MELANIE is not sure she likes email, social networks, the internet, or cyberspace. I want my life back. Give me paper stationary, even if it doesn't happen as frequently. Give me face time with my family instead of watching them watch the screen as they carry on multiple online conversations simultaneously. Take away this temptation, this nuisance, this bane of existence, and make life feel real again instead of virtual. But, alas, I love all my friends and family, so, no, I'm not ready to give it up yet . . . what price, connectedness?
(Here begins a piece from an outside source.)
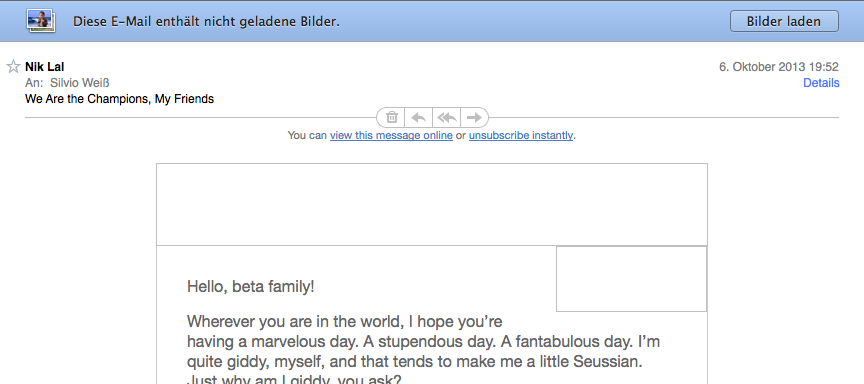Click the unloaded header image placeholder

point(431,204)
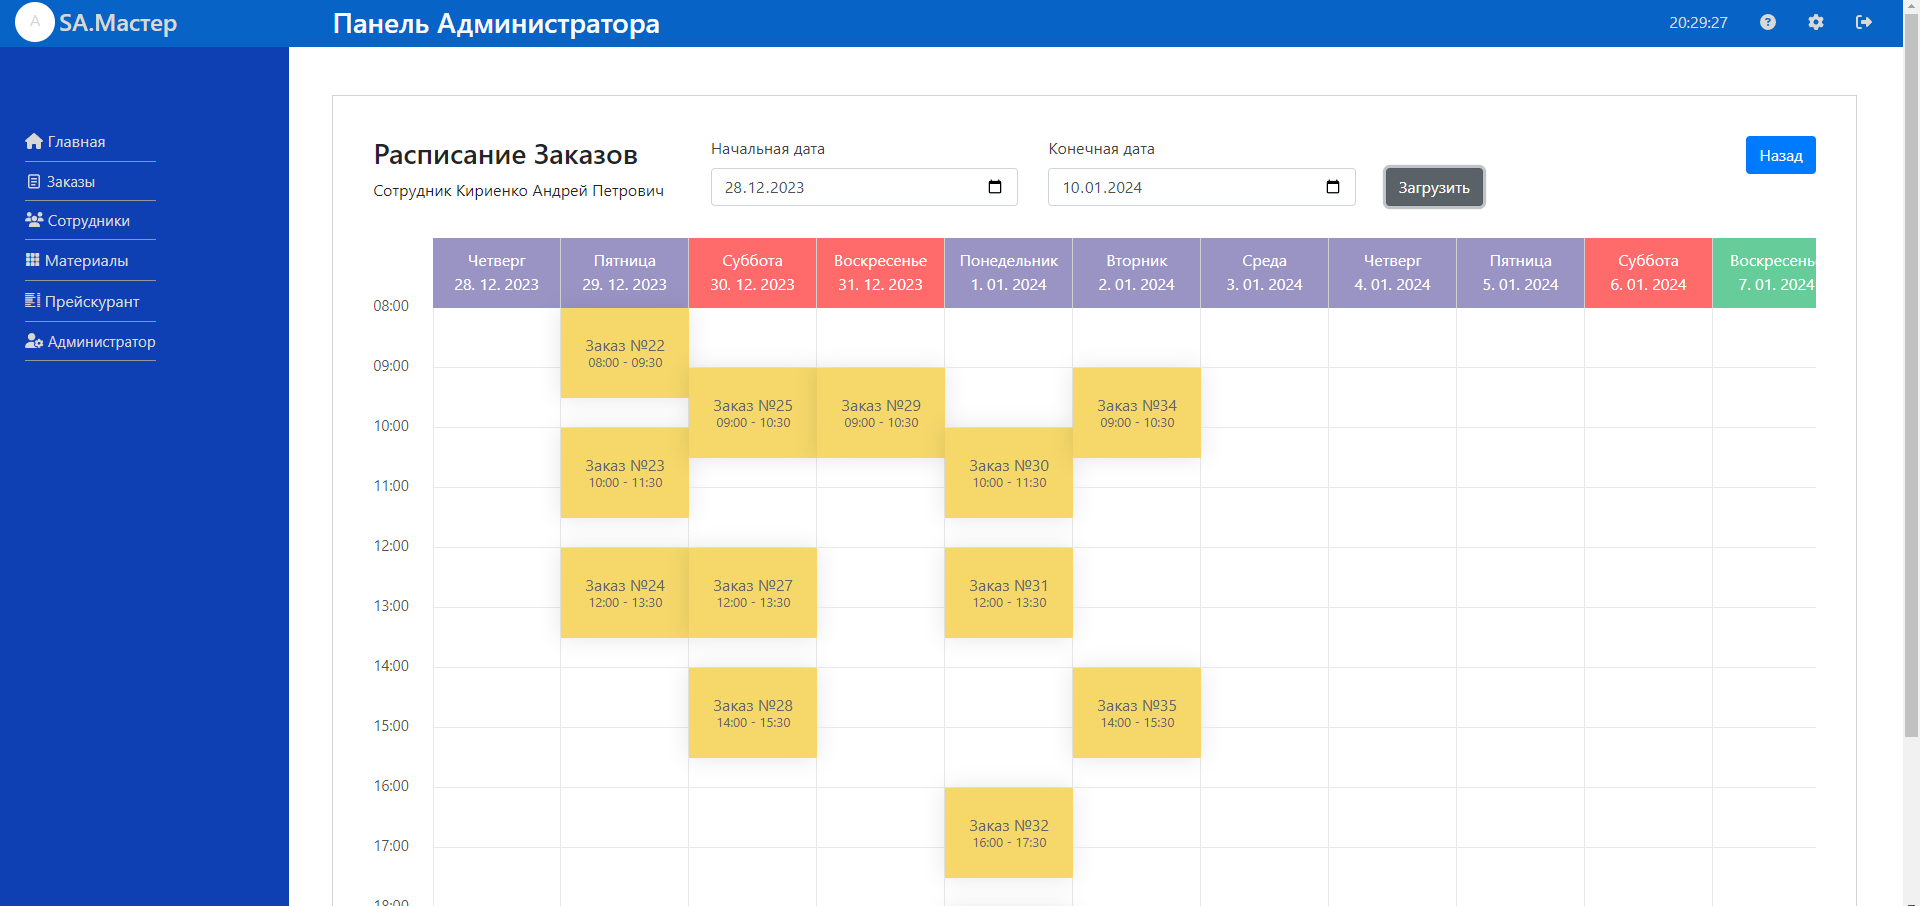Image resolution: width=1920 pixels, height=906 pixels.
Task: Click the Администратор user-gear icon
Action: coord(34,341)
. . . but I type and sigh, type and sigh . . . and think of all those people in the movie Wall-E, with their virtual screens, carrying on individual conversations with virtual faces, while their real-time, flesh-and-blood neighbors, no more than an elbow's distance away, do the same. And the entire time, none of them consciously recognizes that there are people all around them.
Am I conflicted? Obviously. My vanity as a social person who likes to "have my share of the conversation (Lady Catherine in "Pride & Prejudice")" would be loathe to separate from the round-the-clock party that exists "out there" in 2010 and beyond, while my vanity as someone who likes to write, would feel bereft without my electronic umbilical chord to the wild west of the publishing frontier.
But there is also something in the back of my mind that tells me that this is not a good road we're all on. It is inevitable in its own way, and it does deliver to us the illusion that we are all celebrities, all the time, but a sense of loss continues to hover. Loss of what? Loss of time, for one thing. Loss of skills developed through meaningful pursuits for another, which leads to a loss of real-time productivity. The time I used to spend on handiwork of many descriptions—hands-on, real, touchy-feely work in which skills were acquired and honed a little at a time, day-by-day, year-by-year, and which enriched my life and the life of those around me—is now often spent catching up on the latest gossip, photos, rants, and brain-dregs that any of us cares to throw up there for the cyber-world to consume, and be consumed by. And it is no good trying to paint a pretty picture of this new reality using the crumbs of past productivity and euphemisms designed to distract us from the actual.
I don't think my life would end if I just stopped contributing to the flow of electrons. But I do think that I would feel out-of-step with those closest to me. I wouldn't get the joke; I wouldn't know that there was something happening this weekend that I really did need to know about; And I know from experience that others would feel justified in chiding me for being a troglodyte, or the proverbial camel with its head in the sand.
After all, everyone is expected to be accessible online, by email, social network, mobile device, and any other means possible to the known world and beyond. I guess it's a bit like the paparazzi for celebrities, convenient when you want the publicity, inconvenient when you want peace and quiet. In the end times, connectedness will be the currency, and we will all be slaves to it.
I'm not prepared to change my level of exposure to the cyberworld yet, and I certainly can't tell anyone else what to do, even if I wanted to. But for me, it is a subject that bears scrutiny from time to time, and you just happen to be witnessing one of those times.